Updated: 20th October 2019
Today we are going to travel back in time. I haven’t lost my mind because I’m not talking about breaking the laws of physics! However, I am talking about looking back in time… at websites. How is this possible? Read on to learn about Wayback Machine (operated the by Internet Archive) and why it is such an incredibly useful tool.
Have you ever accidentally deleted a page on your site? What if you need to restore it but you don’t have a backup version?
What happens if that page is a critical page?
Do you try to rewrite it from memory? Or perhaps you would try to rewrite it from scratch?
Well, those are valid if not difficult ways you could try to restore your page… but what about all the optimisations you’d made in the original version?
You might be okay if the page is still cached in a search engine index. It’s likely you could look at that version and possibly restore the copy, creative and optimizations from there.
But what if that cached page had dropped from the indexes?
What would you do?
The good news it there are places on the web you visit to see how your site’s pages appeared in the past. You can potentially could use them to copy what you have lost and restore it. One such place is Wayback Machine.
What is Wayback Machine?
What we’re gonna do right here is go back, way back, back into time.Lyrics from Troglodyte (Cave Man) 1972 by The Jimmy Castor Bunch
The Wayback Machine is an archive of sites, pages and other artifacts found on the web. It was founded by a non-profit organization called the Internet Archive in San Francisco, California in 1996.

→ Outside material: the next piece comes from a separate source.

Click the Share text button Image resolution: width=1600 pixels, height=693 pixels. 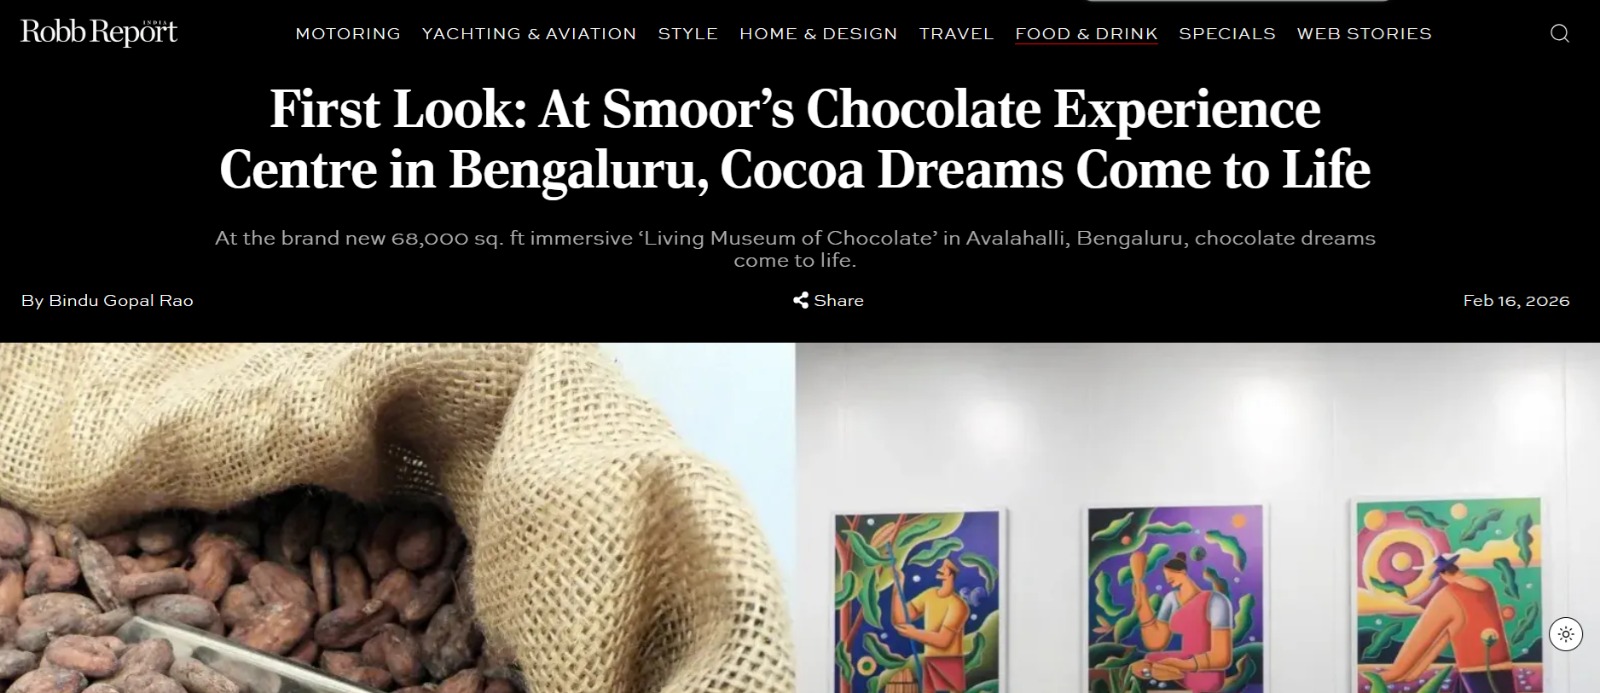point(838,300)
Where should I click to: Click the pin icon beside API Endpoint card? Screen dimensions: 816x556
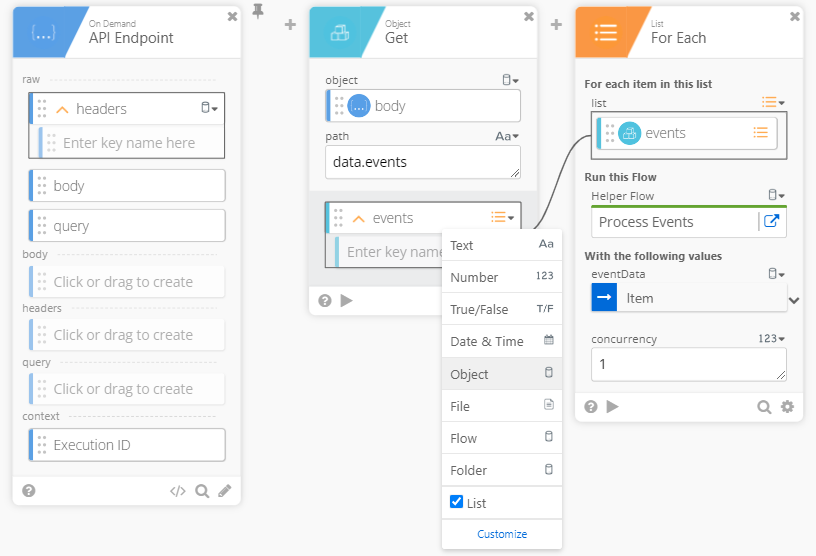[258, 12]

The objective of the Internet Archive is to preserve these assets and create a reference for researchers, historians and scholars. More than this though, it’s stated mission is:
To provide Universal Access to All KnowledgeThe Internet Archive
As such the Archive closely with organisations such as The Library of Congress and the Smithsonian Institution.
How Big is the Wayback Machine Archive?
The current estimate is that it contains over 362 billion archived web artifacts since it’s inception.

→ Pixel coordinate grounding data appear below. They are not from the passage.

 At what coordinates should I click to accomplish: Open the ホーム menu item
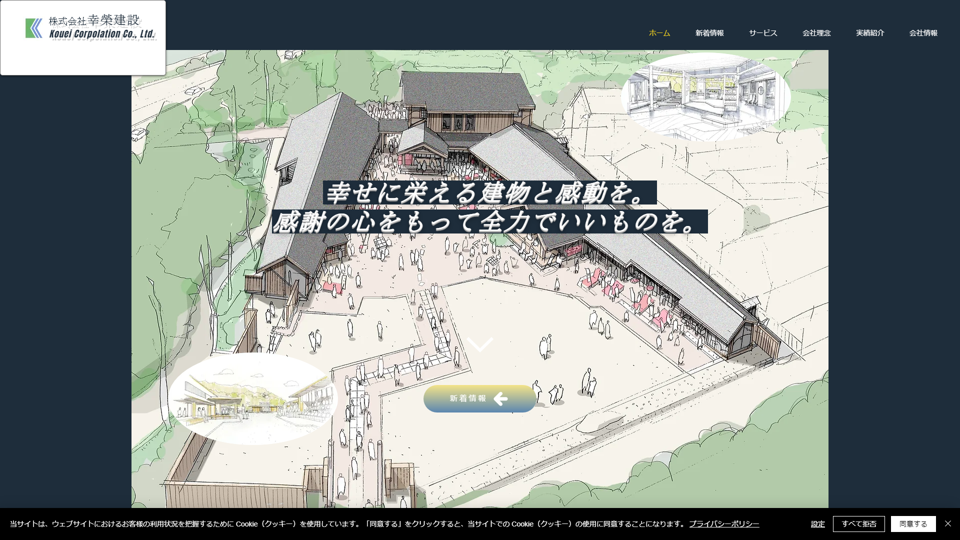659,33
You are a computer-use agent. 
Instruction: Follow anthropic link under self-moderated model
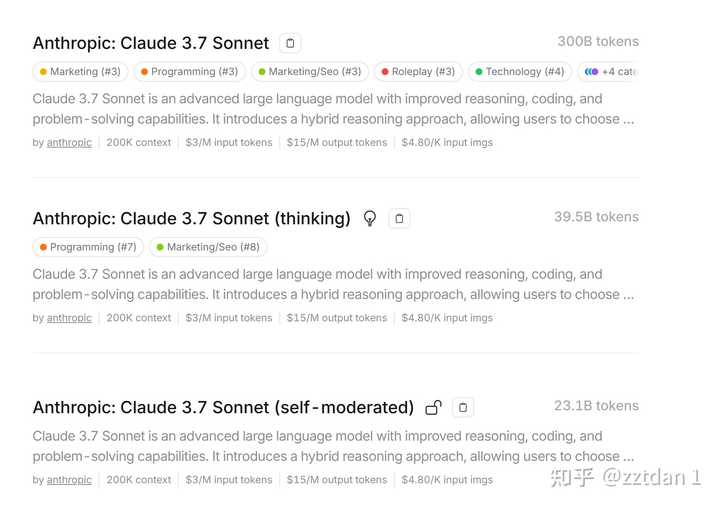pyautogui.click(x=69, y=480)

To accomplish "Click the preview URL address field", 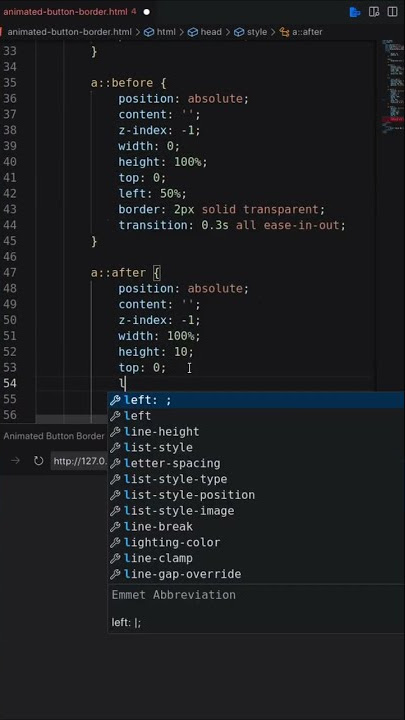I will 79,461.
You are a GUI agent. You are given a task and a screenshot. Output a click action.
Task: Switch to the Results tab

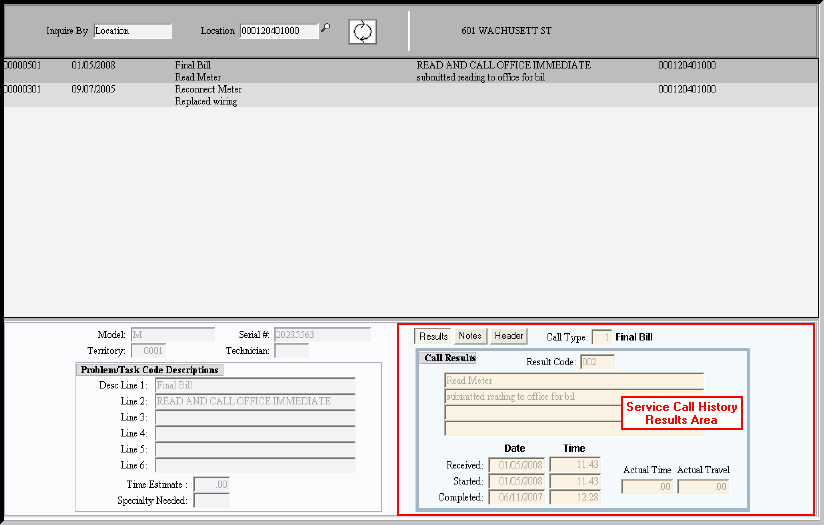click(433, 337)
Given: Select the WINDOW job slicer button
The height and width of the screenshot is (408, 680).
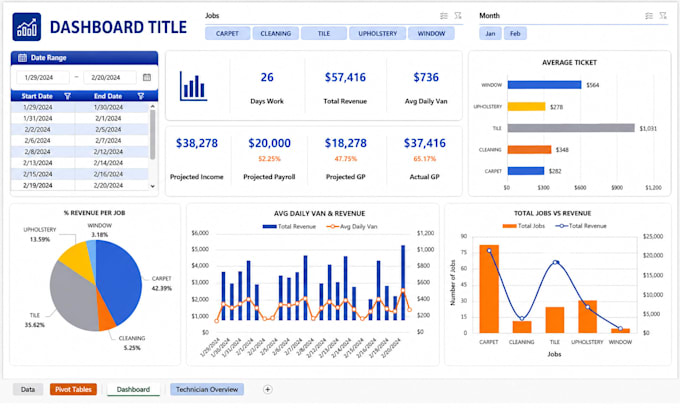Looking at the screenshot, I should (x=431, y=33).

Wayback Machine Archived Artifacts Grouped by Type
The pie chart clearly shows that web pages make up the majority of the Archive. They represent 91.24% of the total number of artifacts documented.
This is an enormous archive… but clearly not as large as Google’s index, which includes 100s of trillions of indexed pages.
However, the Wayback Machine can show you a number of different past versions of a particular web page. Google’s index does not do this.
The great thing about this is you can run a Wayback Machine search on any website to see how its content has changed. Assuming of course it is present in the archive in the first place.
Why Would a Website Not Appear in the Archive?
There are several reasons why a site will not appear as a result in Wayback Machine searches.
- If sites have password protection or refuse crawler access, the archive will be unable to follow links to snapshot them. The site won’t be archived and so Wayback searches won’t find it.
- It’s possible that a particular site has never been found and so has not been crawled and subsequently archived.
Just like the Google index, you can submit sites to Wayback Machine that do not presently appear in the archive. I’ll come onto this later.
The Ghosts of Pages Past 1: Why Might You Use Wayback Machine?
What we’re gonna do right here is go back, way back, back into time.
Looking at Site Changes
The first reason you’d use Wayback Machine is to look at old versions of pages within a site.
This is useful for several reasons.
- You may have deleted a page accidentally from your site and need to reinstate it but don’t have a backup. You can possibly use Wayback Machine to recreate your lost page… if it is in the archive!
- If you’ve seen a visitor decrease to certain pages you might check to see if it’s because you changed something. You could use the Archive to look at the page and compare it to the current version.
- You might need proof that a detrimental change made in the past had nothing to do with you. Wayback Machine could prove that the change was made prior to you having access to the site.
- Wayback Machine could demonstrate your link building activities to clients. You could use it to show archived pages on sites where your inbound links appear after a certain date.
Looking at robots.txt
The Wayback Machine doesn’t only crawl and archive web pages as you can see in the pie chart above. It will also archive other file types on your domain such as your robots.txt file.
Looking at an archived version of robots.txt might give you pointers if you are having search engine crawlability problems. You could look at a past version of it to determine if any change you made caused the issues.
Checking for Intellectual Property Infringements
Let’s say you’ve seen that someone has been blatantly and illegally trading off your protected trademarks. Or maybe they’ve plagiarised your valuable intellectual property.
You may have sent a cease and desist asking the offenders to remove your intellectual property from their site.
The guilty party may have ignored your legal threats completely, so you decide upon the potentially costly path of litigation.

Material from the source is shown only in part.